• [What you have to do]:
Would you please transcribe exactly the lines from the one containing "The width and height of the screenshot is (442, 464)." through the end of the material below, and only those?

• [Material for this task]:

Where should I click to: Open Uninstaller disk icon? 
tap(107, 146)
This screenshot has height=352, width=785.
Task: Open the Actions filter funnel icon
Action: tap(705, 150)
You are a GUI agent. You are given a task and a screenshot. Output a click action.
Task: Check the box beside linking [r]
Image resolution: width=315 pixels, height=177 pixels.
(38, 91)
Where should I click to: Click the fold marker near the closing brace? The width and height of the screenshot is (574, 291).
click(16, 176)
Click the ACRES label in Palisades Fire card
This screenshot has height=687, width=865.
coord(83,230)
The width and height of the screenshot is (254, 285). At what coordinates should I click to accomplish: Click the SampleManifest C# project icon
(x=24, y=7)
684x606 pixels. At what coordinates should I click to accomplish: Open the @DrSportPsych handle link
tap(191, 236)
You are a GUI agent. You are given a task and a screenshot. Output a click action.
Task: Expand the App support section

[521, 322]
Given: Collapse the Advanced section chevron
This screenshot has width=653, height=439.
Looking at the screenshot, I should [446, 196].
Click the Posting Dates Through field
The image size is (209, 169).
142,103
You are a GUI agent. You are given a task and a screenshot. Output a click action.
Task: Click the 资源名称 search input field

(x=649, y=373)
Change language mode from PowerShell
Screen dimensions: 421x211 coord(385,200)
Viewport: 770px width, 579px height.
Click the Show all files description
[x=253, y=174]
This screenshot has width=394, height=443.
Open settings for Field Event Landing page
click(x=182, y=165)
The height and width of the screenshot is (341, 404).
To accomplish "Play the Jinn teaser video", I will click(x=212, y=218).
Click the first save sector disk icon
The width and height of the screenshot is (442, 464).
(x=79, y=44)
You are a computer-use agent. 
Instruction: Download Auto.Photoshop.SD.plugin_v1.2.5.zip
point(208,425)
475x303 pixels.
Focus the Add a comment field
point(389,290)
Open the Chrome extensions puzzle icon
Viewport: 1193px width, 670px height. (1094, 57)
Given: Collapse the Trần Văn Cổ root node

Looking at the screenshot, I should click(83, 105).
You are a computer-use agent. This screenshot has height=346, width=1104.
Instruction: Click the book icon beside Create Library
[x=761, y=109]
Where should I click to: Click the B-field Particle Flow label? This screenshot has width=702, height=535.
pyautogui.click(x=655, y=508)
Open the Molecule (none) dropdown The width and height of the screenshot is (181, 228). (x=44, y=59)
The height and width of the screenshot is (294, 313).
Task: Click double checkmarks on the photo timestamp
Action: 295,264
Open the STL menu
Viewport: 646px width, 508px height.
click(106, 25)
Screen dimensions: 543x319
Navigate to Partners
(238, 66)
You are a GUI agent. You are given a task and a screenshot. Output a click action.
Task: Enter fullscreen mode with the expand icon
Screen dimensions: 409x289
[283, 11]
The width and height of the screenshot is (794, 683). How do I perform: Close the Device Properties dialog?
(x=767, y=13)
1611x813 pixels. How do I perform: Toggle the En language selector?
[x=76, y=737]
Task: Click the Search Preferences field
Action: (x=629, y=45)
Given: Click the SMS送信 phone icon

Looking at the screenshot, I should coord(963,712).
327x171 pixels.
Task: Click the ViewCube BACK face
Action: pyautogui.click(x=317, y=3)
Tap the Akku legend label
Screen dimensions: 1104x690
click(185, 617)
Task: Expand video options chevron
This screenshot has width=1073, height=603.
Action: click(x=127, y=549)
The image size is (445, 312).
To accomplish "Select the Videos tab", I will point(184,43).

• [Answer section]:
The width and height of the screenshot is (442, 464).
(x=79, y=44)
You are a computer-use agent. 
Instruction: Download Auto.Photoshop.SD.plugin_v1.2.5.zip
point(208,425)
475x303 pixels.
Focus the Add a comment field
point(389,290)
Open the Chrome extensions puzzle icon
Viewport: 1193px width, 670px height. (1094, 57)
Given: Collapse the Trần Văn Cổ root node

Looking at the screenshot, I should click(83, 105).
You are a computer-use agent. This screenshot has height=346, width=1104.
Instruction: Click the book icon beside Create Library
[x=761, y=109]
Where should I click to: Click the B-field Particle Flow label? This screenshot has width=702, height=535.
pyautogui.click(x=655, y=508)
Open the Molecule (none) dropdown The width and height of the screenshot is (181, 228). (x=44, y=59)
The height and width of the screenshot is (294, 313).
Task: Click double checkmarks on the photo timestamp
Action: 295,264
Open the STL menu
Viewport: 646px width, 508px height.
click(106, 25)
Screen dimensions: 543x319
Navigate to Partners
(238, 66)
You are a GUI agent. You are given a task and a screenshot. Output a click action.
Task: Enter fullscreen mode with the expand icon
Screen dimensions: 409x289
[283, 11]
The width and height of the screenshot is (794, 683). How do I perform: Close the Device Properties dialog?
(x=767, y=13)
1611x813 pixels. How do I perform: Toggle the En language selector?
[x=76, y=737]
Task: Click the Search Preferences field
Action: (x=629, y=45)
Given: Click the SMS送信 phone icon

Looking at the screenshot, I should coord(963,712).
327x171 pixels.
Task: Click the ViewCube BACK face
Action: pyautogui.click(x=317, y=3)
Tap the Akku legend label
Screen dimensions: 1104x690
click(185, 617)
Task: Expand video options chevron
This screenshot has width=1073, height=603.
Action: click(x=127, y=549)
The image size is (445, 312).
To accomplish "Select the Videos tab", I will point(184,43).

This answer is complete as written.